In Reply to: Enormous Harmonic Distortion with Magnepan posted by vandendungenmuziek@kpnplanet.nl on October 3, 2023 at 04:37:21:
All woofers create harmonic distortion, a good deal of it. It's caused by nonlinearities of various kinds. There's no such thing as a perfect spring, or a perfectly uniform magnetic field. The lower the frequency, the more air the speaker has to push, and speakers become less linear as they reach the limits of their travel. The diaphragm in a .5 is smaller than the diaphragm in a 1.x, so it has to travel further to produce the same bass level.
But -- if you can't hear it, why worry about it?
Not all distortion is audible and of the distortion that is, not all of it is annoying.

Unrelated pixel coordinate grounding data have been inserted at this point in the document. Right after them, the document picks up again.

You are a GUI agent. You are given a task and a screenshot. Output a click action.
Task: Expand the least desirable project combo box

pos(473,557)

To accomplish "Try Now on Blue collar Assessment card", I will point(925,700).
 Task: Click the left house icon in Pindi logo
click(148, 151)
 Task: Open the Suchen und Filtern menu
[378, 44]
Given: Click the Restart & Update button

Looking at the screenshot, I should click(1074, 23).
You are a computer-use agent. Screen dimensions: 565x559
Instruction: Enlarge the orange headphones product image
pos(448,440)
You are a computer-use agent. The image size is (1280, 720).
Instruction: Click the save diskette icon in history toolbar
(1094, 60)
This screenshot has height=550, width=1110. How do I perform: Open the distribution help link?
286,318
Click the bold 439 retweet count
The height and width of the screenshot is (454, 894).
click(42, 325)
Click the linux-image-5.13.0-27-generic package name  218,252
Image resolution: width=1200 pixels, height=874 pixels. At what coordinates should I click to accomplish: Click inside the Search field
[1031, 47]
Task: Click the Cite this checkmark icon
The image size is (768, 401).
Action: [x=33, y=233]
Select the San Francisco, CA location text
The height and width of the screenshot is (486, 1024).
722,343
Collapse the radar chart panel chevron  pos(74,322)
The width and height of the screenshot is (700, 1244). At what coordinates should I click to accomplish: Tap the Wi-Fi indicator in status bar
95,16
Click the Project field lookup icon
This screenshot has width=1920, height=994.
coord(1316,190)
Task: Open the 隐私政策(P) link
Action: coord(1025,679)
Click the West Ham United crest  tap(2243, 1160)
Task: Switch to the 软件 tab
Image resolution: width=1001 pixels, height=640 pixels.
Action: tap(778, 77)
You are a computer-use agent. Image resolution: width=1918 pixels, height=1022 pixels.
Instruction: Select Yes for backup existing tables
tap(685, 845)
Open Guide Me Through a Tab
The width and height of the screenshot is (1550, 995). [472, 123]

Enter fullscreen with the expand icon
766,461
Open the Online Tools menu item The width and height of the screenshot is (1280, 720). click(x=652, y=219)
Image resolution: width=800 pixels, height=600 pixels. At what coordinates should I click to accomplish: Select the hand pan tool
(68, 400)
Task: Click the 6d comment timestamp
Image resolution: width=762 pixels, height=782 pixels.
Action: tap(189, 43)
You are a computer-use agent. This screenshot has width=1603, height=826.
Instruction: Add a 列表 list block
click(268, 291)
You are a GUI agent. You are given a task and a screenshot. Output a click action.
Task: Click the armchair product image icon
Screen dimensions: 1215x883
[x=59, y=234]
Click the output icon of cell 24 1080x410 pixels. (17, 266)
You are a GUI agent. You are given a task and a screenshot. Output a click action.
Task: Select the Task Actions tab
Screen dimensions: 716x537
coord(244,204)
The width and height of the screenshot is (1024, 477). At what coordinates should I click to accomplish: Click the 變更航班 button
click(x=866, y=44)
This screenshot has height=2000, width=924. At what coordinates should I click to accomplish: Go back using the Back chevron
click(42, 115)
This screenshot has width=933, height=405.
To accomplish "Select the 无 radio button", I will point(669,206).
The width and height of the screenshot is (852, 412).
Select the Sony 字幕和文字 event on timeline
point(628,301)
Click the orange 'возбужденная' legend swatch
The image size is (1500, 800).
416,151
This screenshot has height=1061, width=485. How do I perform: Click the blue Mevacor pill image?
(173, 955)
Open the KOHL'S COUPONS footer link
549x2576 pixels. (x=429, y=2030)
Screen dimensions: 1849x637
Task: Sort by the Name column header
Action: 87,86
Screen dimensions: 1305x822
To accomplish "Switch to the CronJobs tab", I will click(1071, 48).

Some of it can actually be rather pleasing, e.g., second harmonic can add richness to the sound. This should hardly be surprising, since musical instruments generate harmonic distortion up the wazoo -- it's one of the things that gives them their characteristic timbre.
You could learn to identify the distortion easily enough -- that kind of analytical listening is a skill -- but then it would just annoy you, because a little bell would be going off in your head saying, "That's distortion" and something that hadn't bothered you would begin to.
So I wouldn't worry about it. The move to a 1.x is a significant upgrade, though, for a number of reasons beyond lower distortion. I'd just look at it in a positive way -- you're getting better sound! The bigger the Maggie, the deeper the bass, and the cleaner it sounds.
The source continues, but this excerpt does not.